* _Exercise_
Transcribe the lines exactly, beginning with the one that contains "Viewport: 588px width, 370px height." and ending with the final line of the records. Do not transcribe pictures.

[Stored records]
=====

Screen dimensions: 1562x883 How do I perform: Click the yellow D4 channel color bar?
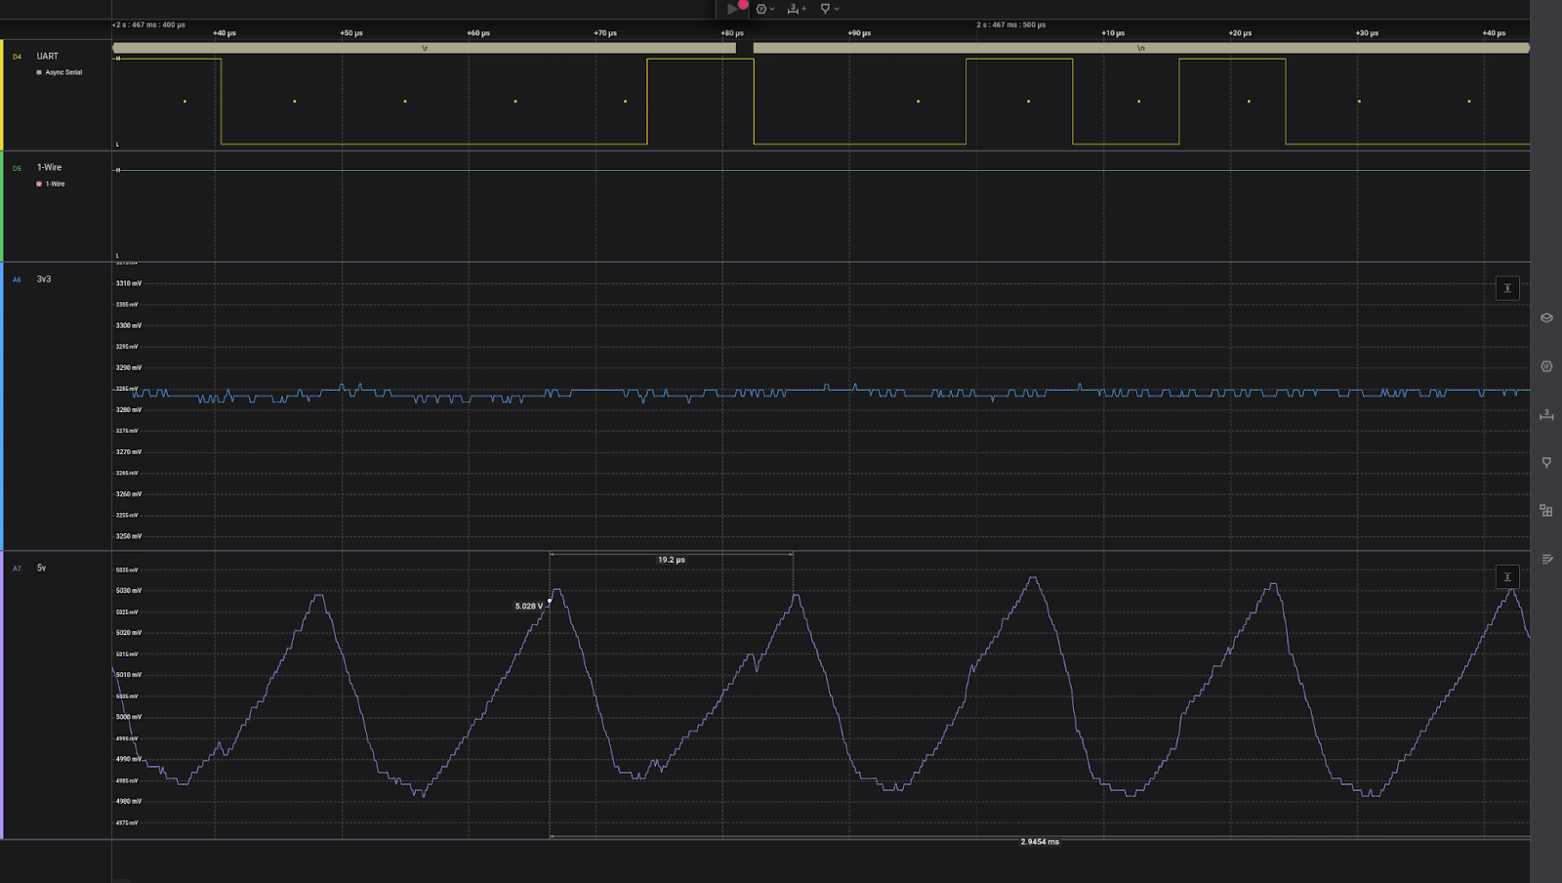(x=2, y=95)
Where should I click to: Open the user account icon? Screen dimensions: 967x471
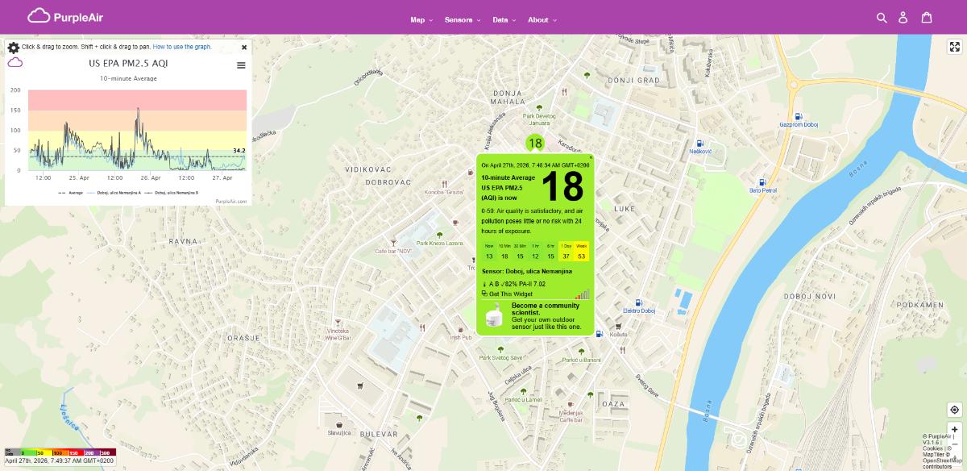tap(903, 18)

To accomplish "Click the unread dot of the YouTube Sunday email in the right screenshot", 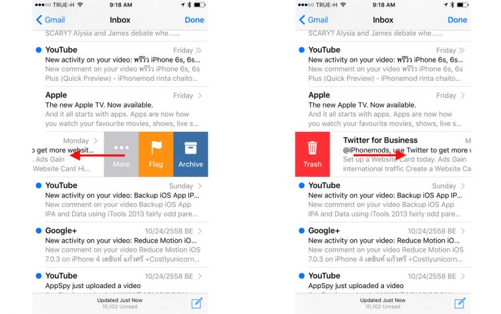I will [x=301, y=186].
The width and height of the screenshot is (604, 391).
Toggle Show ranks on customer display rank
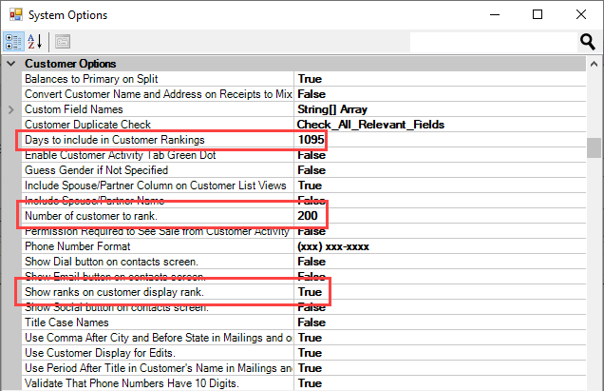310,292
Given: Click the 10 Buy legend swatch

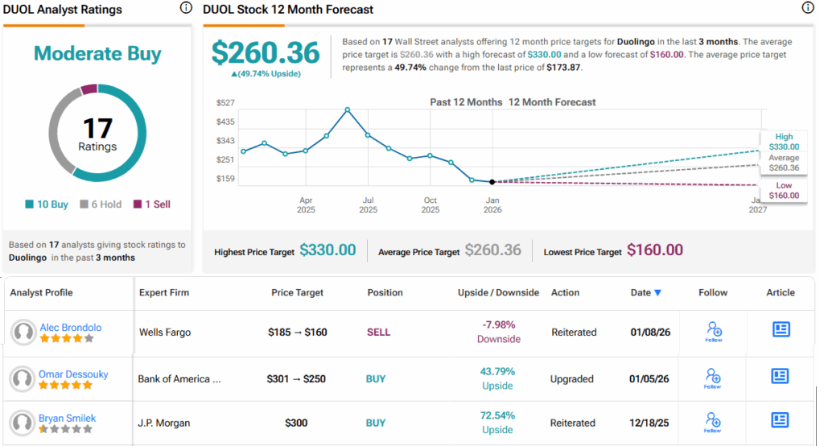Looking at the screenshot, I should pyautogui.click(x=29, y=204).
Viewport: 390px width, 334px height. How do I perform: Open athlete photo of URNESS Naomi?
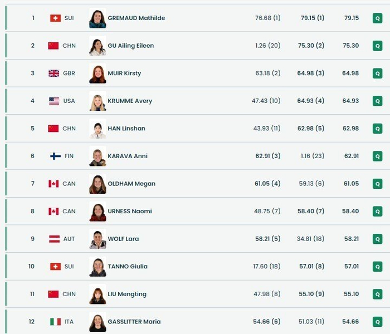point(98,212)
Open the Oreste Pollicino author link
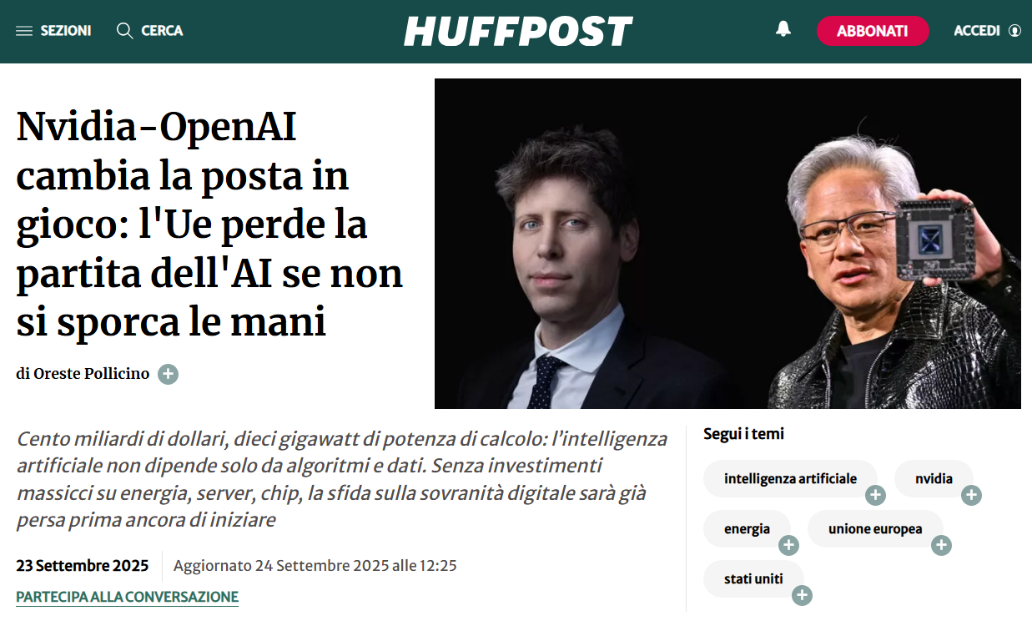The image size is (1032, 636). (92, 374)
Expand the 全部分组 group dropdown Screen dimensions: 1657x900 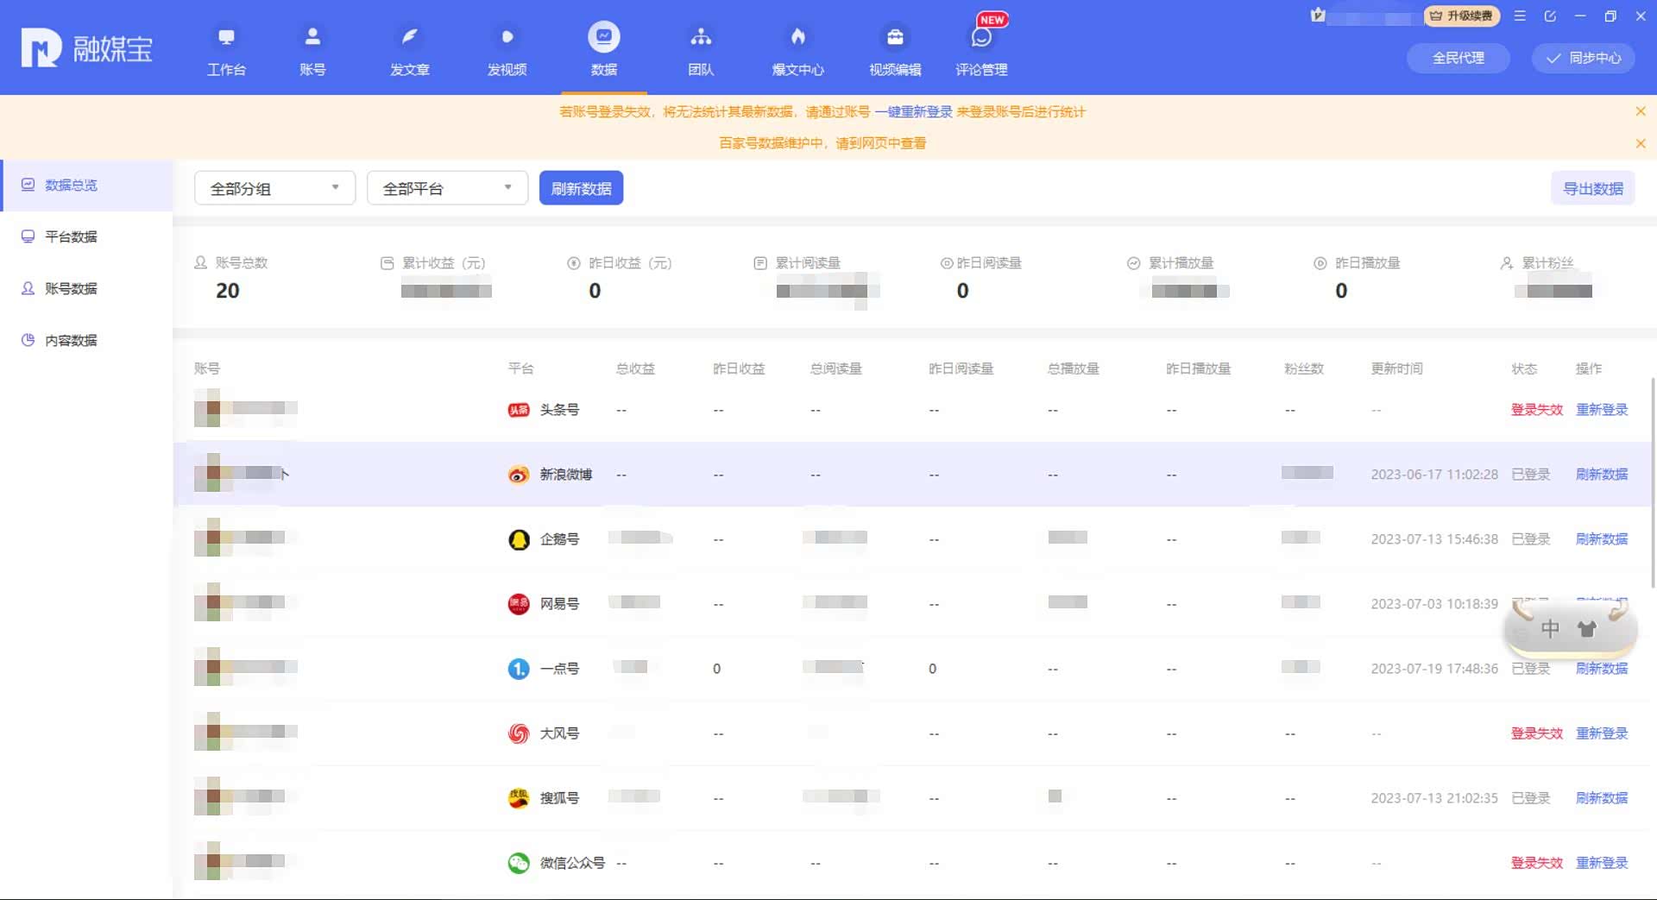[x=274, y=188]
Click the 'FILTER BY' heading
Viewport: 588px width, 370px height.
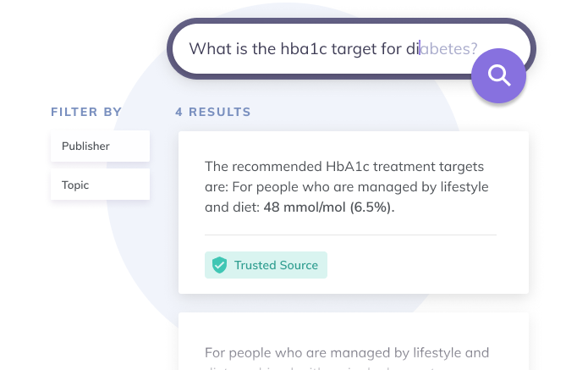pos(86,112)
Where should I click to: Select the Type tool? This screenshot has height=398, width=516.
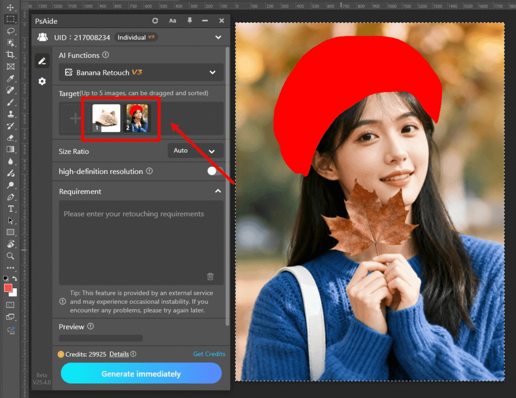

=====

* _Result for this task_
Viewport: 588px width, 370px height.
pos(86,112)
Where should I click to: Select the Type tool? This screenshot has height=398, width=516.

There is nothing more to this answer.